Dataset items
----------

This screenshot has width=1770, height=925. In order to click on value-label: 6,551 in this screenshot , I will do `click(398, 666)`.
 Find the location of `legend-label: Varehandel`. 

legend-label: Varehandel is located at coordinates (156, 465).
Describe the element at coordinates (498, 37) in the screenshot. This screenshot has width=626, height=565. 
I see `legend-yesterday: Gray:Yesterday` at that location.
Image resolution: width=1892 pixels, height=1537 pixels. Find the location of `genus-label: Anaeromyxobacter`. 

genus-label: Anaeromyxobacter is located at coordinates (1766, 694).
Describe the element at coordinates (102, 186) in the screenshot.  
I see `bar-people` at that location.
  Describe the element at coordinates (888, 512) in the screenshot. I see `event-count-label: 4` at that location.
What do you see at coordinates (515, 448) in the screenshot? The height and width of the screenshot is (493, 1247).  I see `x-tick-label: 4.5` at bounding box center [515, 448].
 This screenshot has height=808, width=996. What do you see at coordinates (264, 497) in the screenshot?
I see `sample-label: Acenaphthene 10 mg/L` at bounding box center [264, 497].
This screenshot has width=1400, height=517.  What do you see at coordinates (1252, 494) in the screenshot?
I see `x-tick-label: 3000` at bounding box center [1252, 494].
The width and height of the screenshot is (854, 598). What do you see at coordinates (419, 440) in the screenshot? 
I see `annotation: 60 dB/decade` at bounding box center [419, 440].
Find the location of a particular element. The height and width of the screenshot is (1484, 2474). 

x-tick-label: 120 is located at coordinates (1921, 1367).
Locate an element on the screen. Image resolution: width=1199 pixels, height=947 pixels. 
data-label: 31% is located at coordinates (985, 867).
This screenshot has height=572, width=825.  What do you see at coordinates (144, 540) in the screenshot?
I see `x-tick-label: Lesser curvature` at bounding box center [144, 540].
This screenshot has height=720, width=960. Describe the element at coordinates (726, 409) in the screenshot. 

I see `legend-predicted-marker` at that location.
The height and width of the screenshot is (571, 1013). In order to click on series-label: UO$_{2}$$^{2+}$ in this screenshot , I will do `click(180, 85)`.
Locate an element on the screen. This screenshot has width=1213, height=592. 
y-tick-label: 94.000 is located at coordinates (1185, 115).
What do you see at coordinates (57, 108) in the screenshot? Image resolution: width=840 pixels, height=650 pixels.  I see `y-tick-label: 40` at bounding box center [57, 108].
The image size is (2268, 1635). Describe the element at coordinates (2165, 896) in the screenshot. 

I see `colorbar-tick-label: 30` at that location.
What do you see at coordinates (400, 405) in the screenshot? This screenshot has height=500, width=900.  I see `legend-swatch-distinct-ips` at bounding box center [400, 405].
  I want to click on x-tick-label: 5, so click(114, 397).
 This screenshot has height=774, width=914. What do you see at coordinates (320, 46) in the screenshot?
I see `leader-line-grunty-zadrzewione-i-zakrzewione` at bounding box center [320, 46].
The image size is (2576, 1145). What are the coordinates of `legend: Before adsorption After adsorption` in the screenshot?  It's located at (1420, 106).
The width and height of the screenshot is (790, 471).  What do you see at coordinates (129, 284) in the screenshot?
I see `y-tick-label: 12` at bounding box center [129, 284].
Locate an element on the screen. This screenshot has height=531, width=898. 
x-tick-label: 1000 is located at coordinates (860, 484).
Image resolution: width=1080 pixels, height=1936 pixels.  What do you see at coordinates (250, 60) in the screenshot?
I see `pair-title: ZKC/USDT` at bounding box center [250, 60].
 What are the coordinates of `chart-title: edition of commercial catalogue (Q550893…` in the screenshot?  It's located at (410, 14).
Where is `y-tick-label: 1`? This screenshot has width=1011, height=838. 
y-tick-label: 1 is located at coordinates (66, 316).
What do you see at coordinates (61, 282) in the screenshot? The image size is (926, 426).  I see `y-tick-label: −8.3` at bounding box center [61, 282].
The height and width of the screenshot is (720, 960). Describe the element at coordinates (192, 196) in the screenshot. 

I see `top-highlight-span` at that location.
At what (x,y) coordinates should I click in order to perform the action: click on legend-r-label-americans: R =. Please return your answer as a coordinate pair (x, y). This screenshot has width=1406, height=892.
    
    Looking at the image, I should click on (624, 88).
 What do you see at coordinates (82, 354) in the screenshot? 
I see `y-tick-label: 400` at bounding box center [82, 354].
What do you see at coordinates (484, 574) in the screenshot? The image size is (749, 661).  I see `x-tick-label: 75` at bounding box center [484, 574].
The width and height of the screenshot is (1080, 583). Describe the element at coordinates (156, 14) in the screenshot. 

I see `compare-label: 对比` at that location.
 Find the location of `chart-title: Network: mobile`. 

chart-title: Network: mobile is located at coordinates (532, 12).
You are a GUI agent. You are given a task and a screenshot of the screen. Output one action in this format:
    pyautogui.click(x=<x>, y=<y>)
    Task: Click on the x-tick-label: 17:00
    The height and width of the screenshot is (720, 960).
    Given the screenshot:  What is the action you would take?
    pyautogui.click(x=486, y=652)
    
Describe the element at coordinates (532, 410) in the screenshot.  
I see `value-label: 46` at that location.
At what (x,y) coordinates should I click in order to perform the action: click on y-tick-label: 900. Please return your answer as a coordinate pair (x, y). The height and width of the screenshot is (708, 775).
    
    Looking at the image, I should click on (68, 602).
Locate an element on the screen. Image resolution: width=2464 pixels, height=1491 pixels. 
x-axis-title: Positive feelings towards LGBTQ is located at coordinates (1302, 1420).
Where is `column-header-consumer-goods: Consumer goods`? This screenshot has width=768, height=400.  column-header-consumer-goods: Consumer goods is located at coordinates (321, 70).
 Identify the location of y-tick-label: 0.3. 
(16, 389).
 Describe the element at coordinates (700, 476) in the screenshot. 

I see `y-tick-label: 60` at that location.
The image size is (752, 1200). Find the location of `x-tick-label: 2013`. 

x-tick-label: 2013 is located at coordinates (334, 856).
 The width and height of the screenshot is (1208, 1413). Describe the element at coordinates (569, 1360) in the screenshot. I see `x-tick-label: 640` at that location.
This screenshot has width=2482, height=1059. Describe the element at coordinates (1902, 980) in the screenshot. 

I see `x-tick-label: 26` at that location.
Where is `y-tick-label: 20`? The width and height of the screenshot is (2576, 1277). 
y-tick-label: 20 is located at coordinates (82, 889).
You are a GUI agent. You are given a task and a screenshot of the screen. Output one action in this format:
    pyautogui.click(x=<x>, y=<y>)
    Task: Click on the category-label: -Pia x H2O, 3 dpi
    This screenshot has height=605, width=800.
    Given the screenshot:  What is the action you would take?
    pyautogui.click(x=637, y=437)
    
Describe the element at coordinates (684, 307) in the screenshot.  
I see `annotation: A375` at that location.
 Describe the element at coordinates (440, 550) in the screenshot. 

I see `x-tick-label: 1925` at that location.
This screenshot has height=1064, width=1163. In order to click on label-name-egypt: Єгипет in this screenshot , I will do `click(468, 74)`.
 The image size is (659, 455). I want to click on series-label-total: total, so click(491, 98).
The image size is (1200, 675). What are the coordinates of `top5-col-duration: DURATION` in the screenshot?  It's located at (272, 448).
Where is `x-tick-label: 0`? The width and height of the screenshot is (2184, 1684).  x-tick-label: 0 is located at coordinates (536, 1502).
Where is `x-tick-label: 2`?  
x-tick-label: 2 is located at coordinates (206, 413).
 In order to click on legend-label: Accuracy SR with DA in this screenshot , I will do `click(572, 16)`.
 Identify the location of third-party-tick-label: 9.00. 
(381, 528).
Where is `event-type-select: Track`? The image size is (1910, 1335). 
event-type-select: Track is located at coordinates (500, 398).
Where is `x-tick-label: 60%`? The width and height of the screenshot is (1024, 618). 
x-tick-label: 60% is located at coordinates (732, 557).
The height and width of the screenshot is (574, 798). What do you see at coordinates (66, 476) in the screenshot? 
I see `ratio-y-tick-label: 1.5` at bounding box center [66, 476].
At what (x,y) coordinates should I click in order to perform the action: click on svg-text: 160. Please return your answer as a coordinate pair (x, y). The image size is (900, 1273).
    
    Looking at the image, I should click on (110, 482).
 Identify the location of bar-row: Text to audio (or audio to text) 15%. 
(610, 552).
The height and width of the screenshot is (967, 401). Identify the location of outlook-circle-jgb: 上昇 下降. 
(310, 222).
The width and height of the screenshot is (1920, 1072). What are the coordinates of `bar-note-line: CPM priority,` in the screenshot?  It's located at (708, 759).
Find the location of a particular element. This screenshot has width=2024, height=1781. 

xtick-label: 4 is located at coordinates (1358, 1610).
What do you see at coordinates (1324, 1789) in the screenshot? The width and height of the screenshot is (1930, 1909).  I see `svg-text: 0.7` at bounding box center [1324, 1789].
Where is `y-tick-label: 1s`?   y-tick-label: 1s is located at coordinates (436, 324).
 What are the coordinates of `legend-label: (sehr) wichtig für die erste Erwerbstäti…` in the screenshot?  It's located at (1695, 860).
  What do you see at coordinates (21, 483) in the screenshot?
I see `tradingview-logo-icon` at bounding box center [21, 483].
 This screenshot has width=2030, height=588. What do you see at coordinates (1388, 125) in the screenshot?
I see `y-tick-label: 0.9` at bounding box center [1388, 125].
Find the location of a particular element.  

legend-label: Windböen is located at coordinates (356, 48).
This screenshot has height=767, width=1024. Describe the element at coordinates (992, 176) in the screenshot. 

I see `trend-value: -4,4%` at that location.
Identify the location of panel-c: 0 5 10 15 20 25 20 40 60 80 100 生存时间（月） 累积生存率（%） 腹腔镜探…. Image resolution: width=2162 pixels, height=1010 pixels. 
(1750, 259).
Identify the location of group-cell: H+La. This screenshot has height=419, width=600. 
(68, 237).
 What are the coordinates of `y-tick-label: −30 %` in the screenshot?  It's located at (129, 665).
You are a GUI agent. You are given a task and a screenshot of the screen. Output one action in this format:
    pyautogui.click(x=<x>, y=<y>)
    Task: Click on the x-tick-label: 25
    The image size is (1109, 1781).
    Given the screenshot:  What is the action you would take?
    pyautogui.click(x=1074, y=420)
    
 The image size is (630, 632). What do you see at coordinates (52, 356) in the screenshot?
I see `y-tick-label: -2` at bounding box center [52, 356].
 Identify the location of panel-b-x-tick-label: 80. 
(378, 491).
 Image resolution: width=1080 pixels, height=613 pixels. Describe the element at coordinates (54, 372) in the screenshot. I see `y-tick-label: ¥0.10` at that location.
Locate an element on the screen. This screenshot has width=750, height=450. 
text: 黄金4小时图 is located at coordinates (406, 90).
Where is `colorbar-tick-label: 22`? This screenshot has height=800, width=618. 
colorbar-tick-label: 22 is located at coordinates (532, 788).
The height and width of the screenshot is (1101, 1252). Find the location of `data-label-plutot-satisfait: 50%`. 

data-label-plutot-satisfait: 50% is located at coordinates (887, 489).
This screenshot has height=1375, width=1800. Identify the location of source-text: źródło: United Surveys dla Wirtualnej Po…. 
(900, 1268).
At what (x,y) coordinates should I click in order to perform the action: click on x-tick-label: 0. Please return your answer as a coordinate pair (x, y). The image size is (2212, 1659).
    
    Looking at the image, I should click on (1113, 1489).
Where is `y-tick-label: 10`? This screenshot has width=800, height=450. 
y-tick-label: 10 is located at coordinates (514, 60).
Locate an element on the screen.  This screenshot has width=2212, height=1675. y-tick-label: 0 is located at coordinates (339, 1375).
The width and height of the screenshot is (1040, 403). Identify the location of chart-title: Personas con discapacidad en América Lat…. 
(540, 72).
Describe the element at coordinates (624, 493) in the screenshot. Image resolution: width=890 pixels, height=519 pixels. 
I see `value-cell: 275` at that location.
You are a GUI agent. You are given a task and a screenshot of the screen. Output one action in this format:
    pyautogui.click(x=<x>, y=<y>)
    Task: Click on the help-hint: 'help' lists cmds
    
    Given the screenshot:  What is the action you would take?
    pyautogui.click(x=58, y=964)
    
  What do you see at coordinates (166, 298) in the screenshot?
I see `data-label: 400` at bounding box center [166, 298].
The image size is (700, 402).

----------

Turn the data lines into a Markdown table with the columns "No." and "Line", one row per line, skipping blank ones. Include only the lines from the one containing "This screenshot has height=1064, width=1163." through the one containing "The image size is (659, 455).".

| No. | Line |
|---|---|
| 1 | This screenshot has height=1064, width=1163. In order to click on label-name-egypt: Єгипет in this screenshot , I will do `click(468, 74)`. |
| 2 |  The image size is (659, 455). I want to click on series-label-total: total, so click(491, 98). |